Going from the line that contains "Focus the κ(t) curvature answer box" through the last line of the records, set down each line again exactly, both included, with pictures left out.

(Stored items)
* * * *

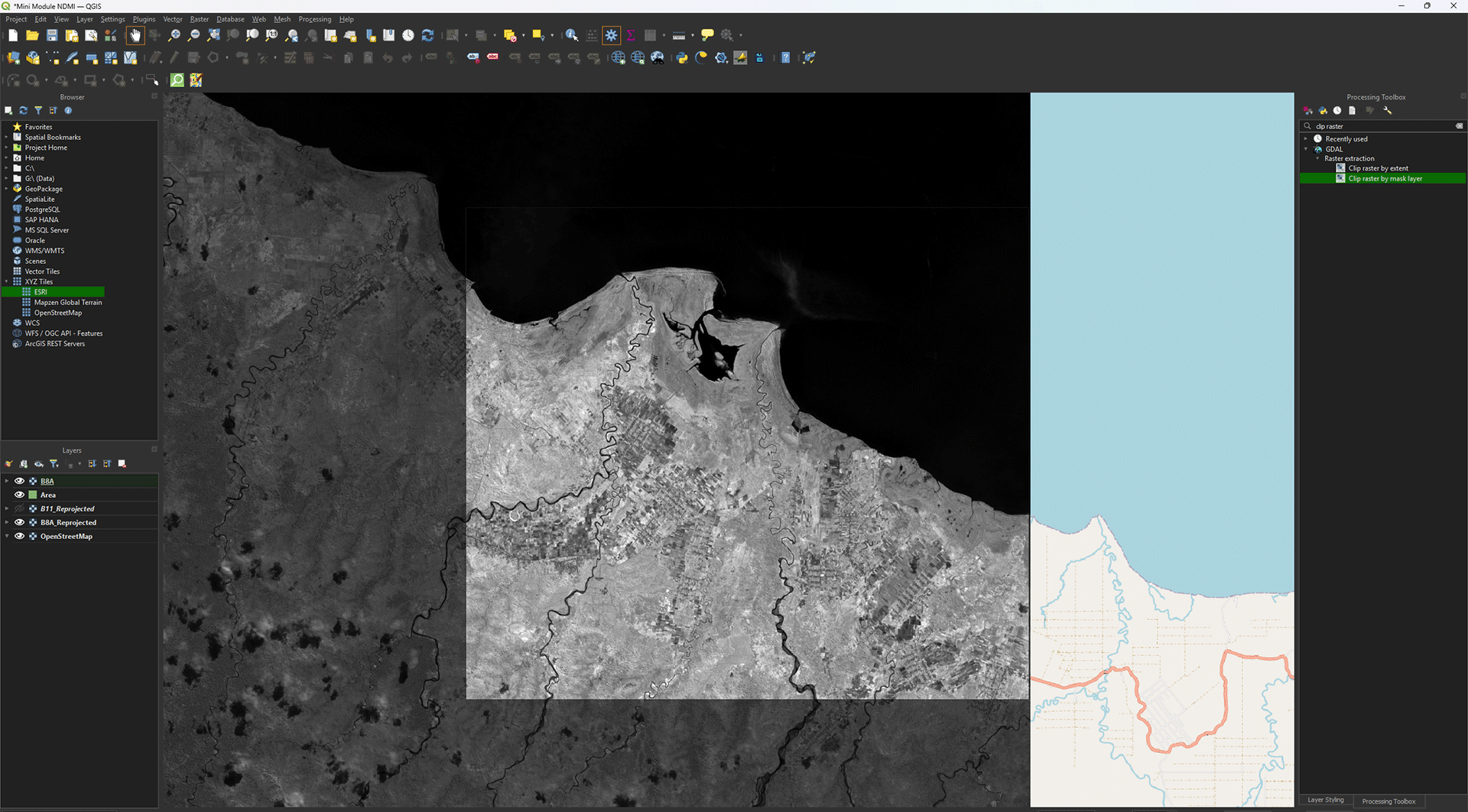
Task: Click the Save Project floppy disk icon
Action: coord(52,35)
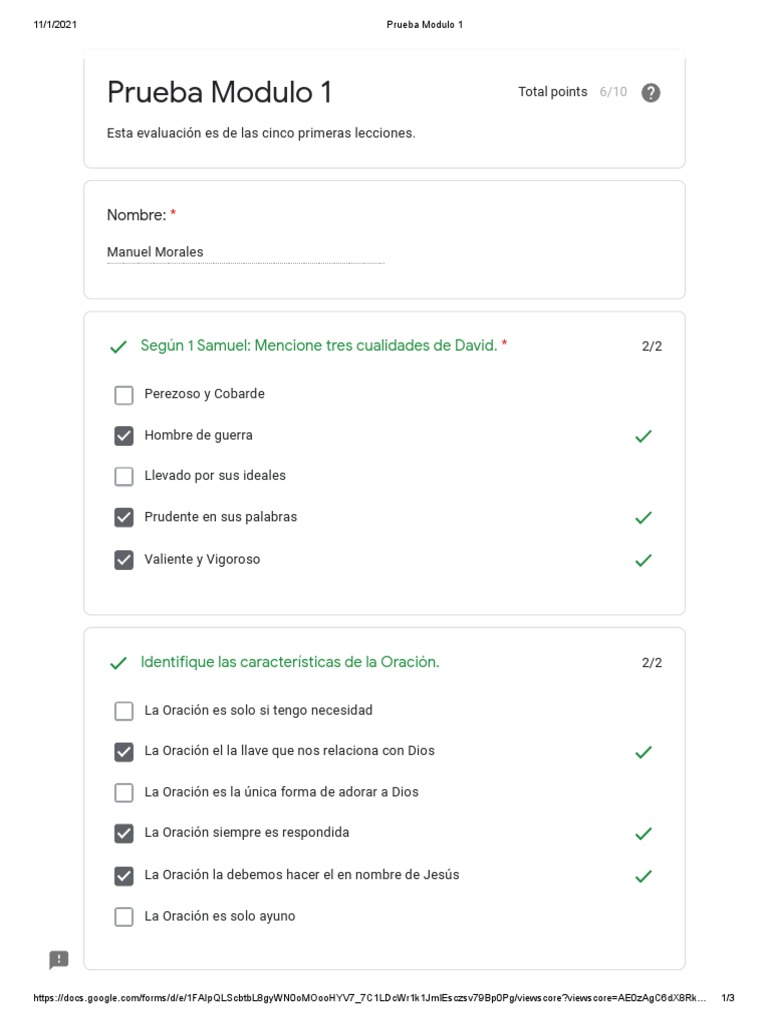Click the feedback report icon
The image size is (768, 1024).
click(59, 960)
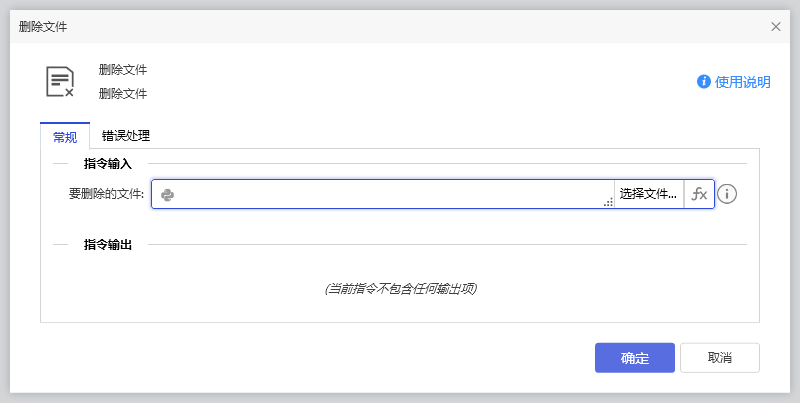
Task: Click the blue info icon beside 使用说明
Action: click(704, 82)

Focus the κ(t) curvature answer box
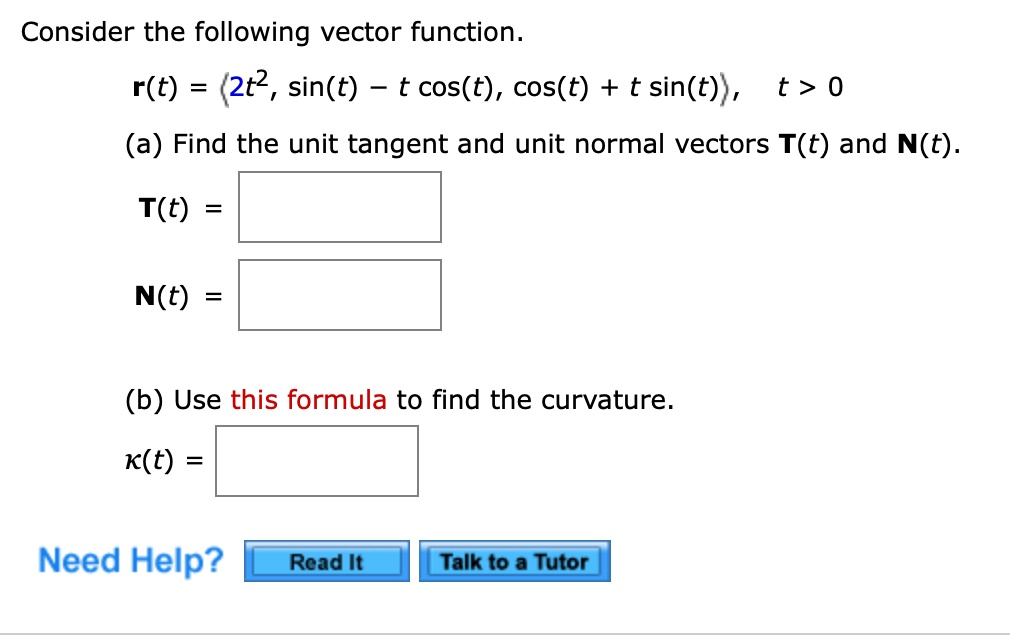coord(317,461)
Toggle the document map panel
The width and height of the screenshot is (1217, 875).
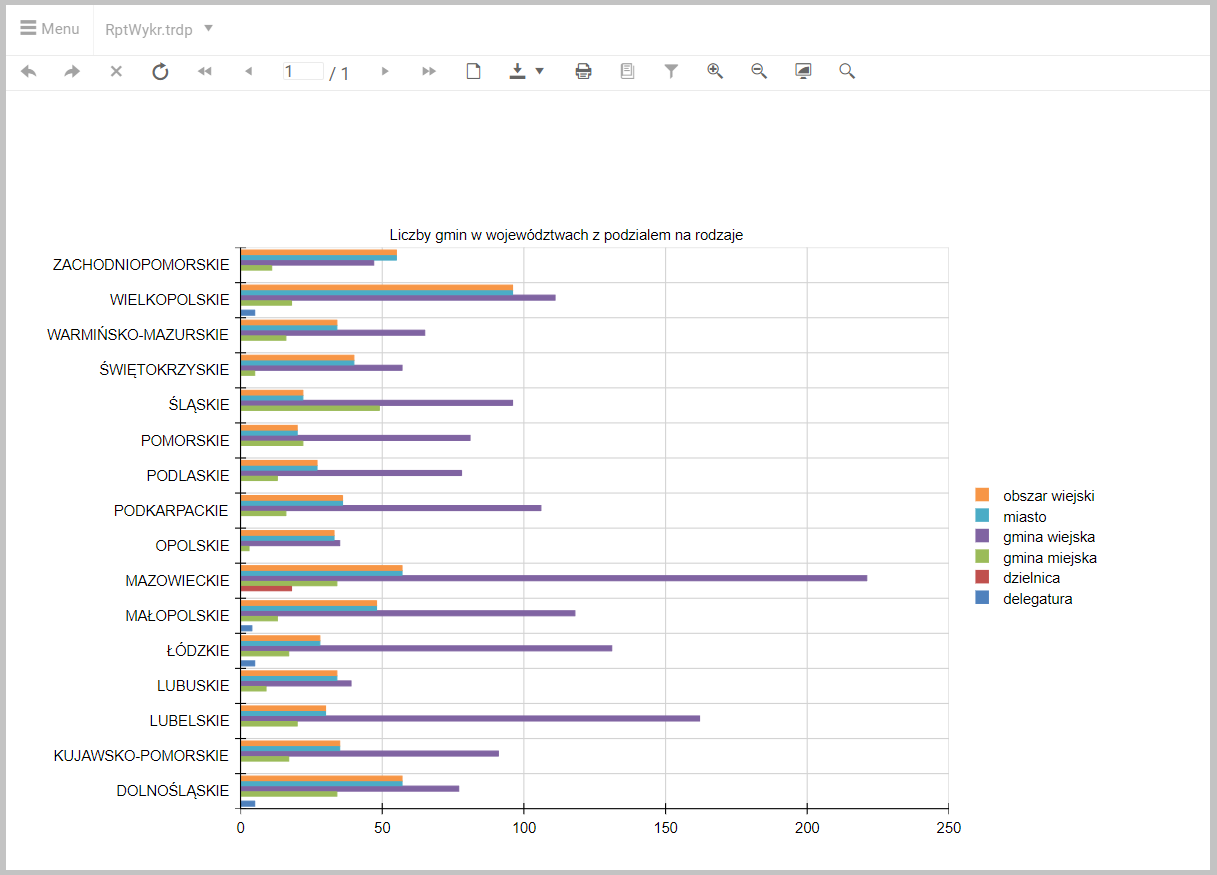pos(627,71)
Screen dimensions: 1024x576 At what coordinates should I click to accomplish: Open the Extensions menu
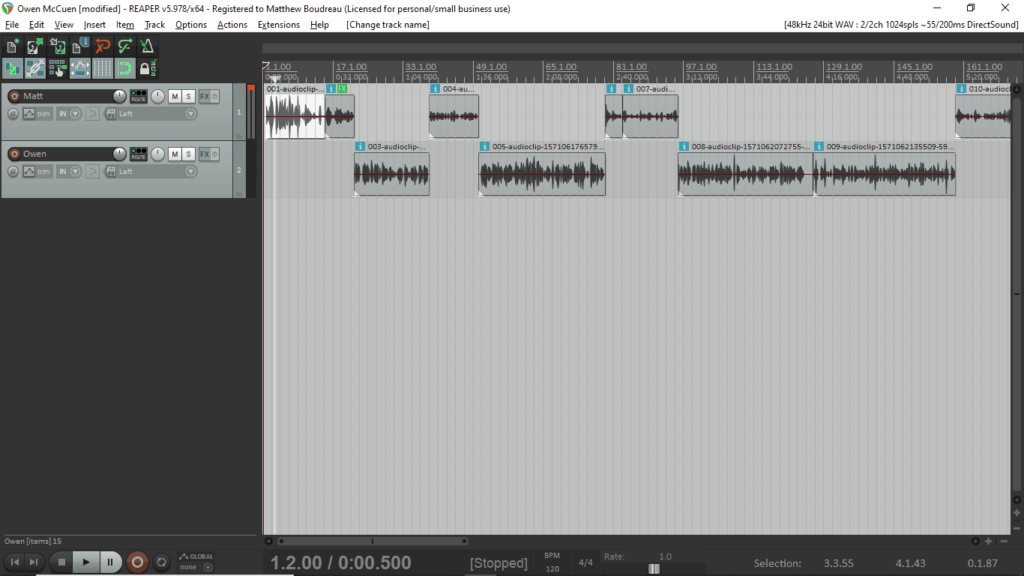[x=278, y=24]
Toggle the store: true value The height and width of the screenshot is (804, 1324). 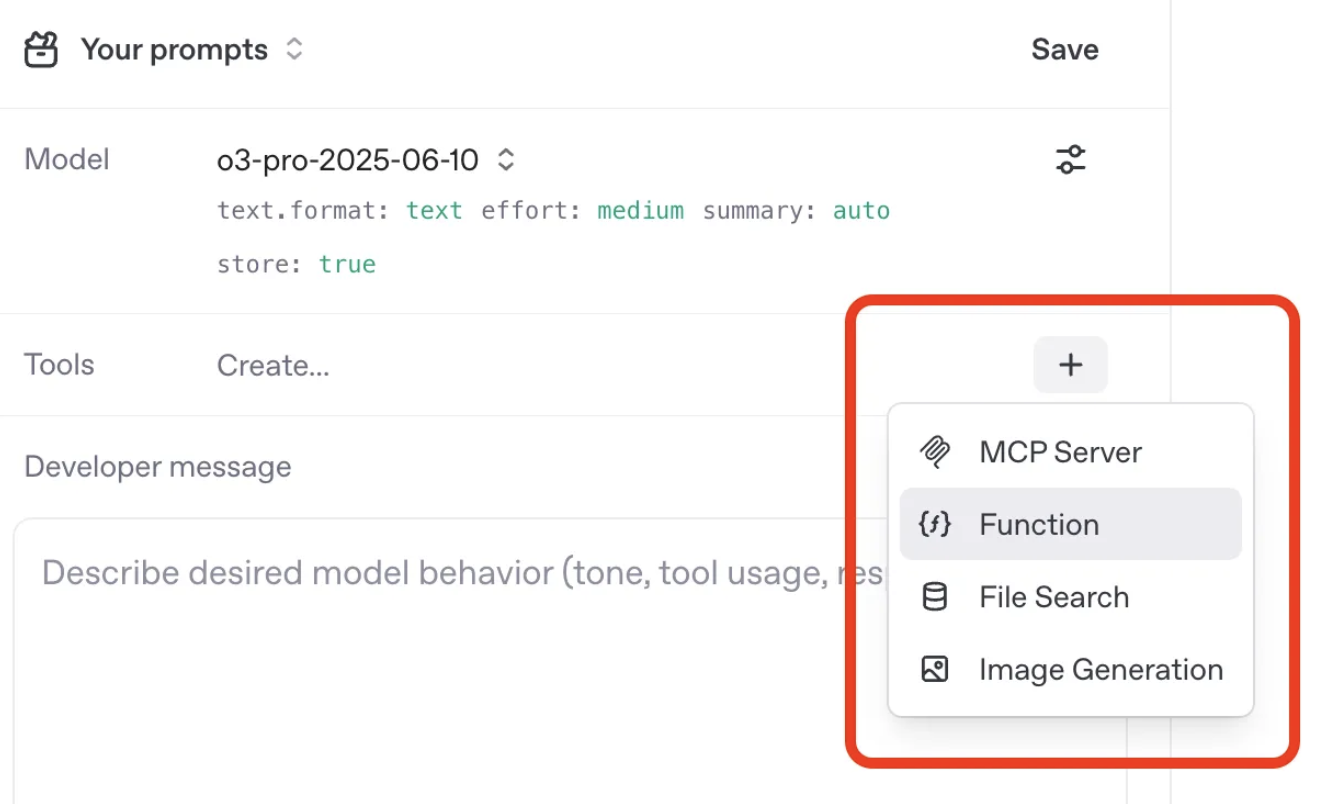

* * * *

> **Written solution**:
Focus the κ(t) curvature answer box
coord(317,461)
Toggle the document map panel
The width and height of the screenshot is (1217, 875).
pos(627,71)
Screen dimensions: 1024x576 At what coordinates should I click to accomplish: Open the Extensions menu
[x=278, y=24]
Toggle the store: true value The height and width of the screenshot is (804, 1324). 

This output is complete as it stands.